Data items:
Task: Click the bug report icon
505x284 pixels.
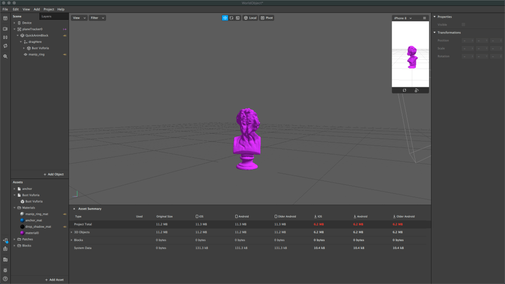Action: click(x=5, y=270)
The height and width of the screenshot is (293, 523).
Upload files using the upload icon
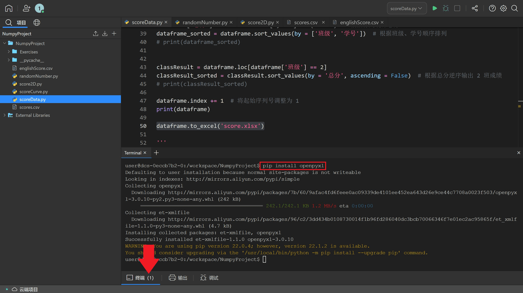96,33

**About this task:** Only the lines from the one with "505x284 pixels." through the last line above belong in the answer. Reproduce them exactly, without the pictures.

**Task response:**
505x284 pixels.
Action: click(x=5, y=270)
The height and width of the screenshot is (293, 523).
Upload files using the upload icon
96,33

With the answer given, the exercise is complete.